Salaries appear to be a problem across the UK’s sanctions enforcement regime. A senior sanctions lawyer, who spoke on condition of anonymity, recalls seeing a senior enforcement post at the Bank of England advertised on LinkedIn. “The salary they were offering is less than the salary we offer our newly qualified lawyers,” they said. That leads to a lack of expertise. “It’s churn, churn, churn.”
Bullough adds: “We don’t fund any of these agencies properly, we don’t have the kind of stability of investment over a long period, which means we don’t have really any of the specialists working for the government.”
For now, that means the Office for Financial Sanctions Implementation is doing what it can. “To be frank,” says the sanctions lawyer, “at the moment they are so inundated with licensing and other exemption queries and interpretation queries around the sanctions, that I think enforcement is probably not high on the agenda for them.”

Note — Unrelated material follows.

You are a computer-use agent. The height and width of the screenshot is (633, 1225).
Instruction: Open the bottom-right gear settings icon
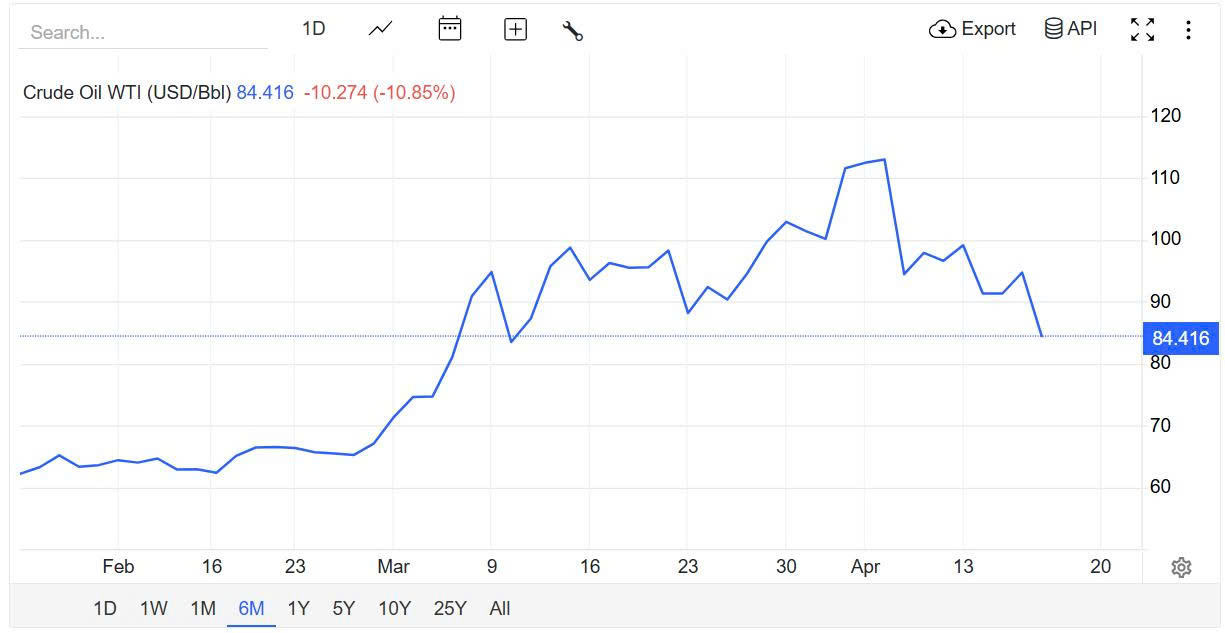pyautogui.click(x=1181, y=567)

There is a chance that September will come, the Conservative leadership election will finally reach a conclusion, and the government will return to waging economic warfare against Putin. But it’s unlikely: with most Russian oligarchs having fled the capital the immediate threat has gone, and now that the cost-of-living crisis is threatening to push household bills to record levels the government’s focus has shifted away from how it can punish Putin towards how it can protect those at home. “A politician once said to me that the problem with corruption is it’s everyone’s fourth priority,” says Bullough. “But to be honest, come this winter, it’s not even going to be fourth.”
Such a shift in priorities is short-sighted, and ignores the fact that the energy crisis is the creation of Russia’s kleptocracy. “It’s going to be difficult, I think, for anyone to try and persuade certain parts of government that actually, it’s not more important to deal with the energy crisis – but the two are directly interlinked,” points out the sanctions lawyer.
Hodge says a limpid approach to enforcement is a problem that goes beyond energy prices. “You’ll never have sustained wealth and prosperity on the back of dirty money,” she says. “It’s because we are a trusted jurisdiction that our financial services sector grew. And if we allow it to become maligned, and seen as the dirty money capital of the world, we lose that trustworthiness.”
The future for the Phi, which is racking up £10,000 a month in dockage fees, is uncertain. Since it was detained in March its crew hasn’t heard much from the government, apart from a curt response to a protest that Kochetkov isn’t on any sanctions list which said that the vessel is “detained on the grounds that it is owned, managed or operated by a person connected with Russia”. “Well, it is,” says Booth. “He was born there.”
But for Booth, who is not only captain of the Phi but has spent six years lovingly overseeing its construction, the detention makes him feel like a pawn in a game being played by people a world away. “There are 27 Russian players in the Premier League, 17 of them live in central London,” he says. “They have a big house, Bentleys, Ferraris. Why don’t we go and take their Ferraris?” He shrugs, and answers his own question: “Because it doesn’t make as good TV.”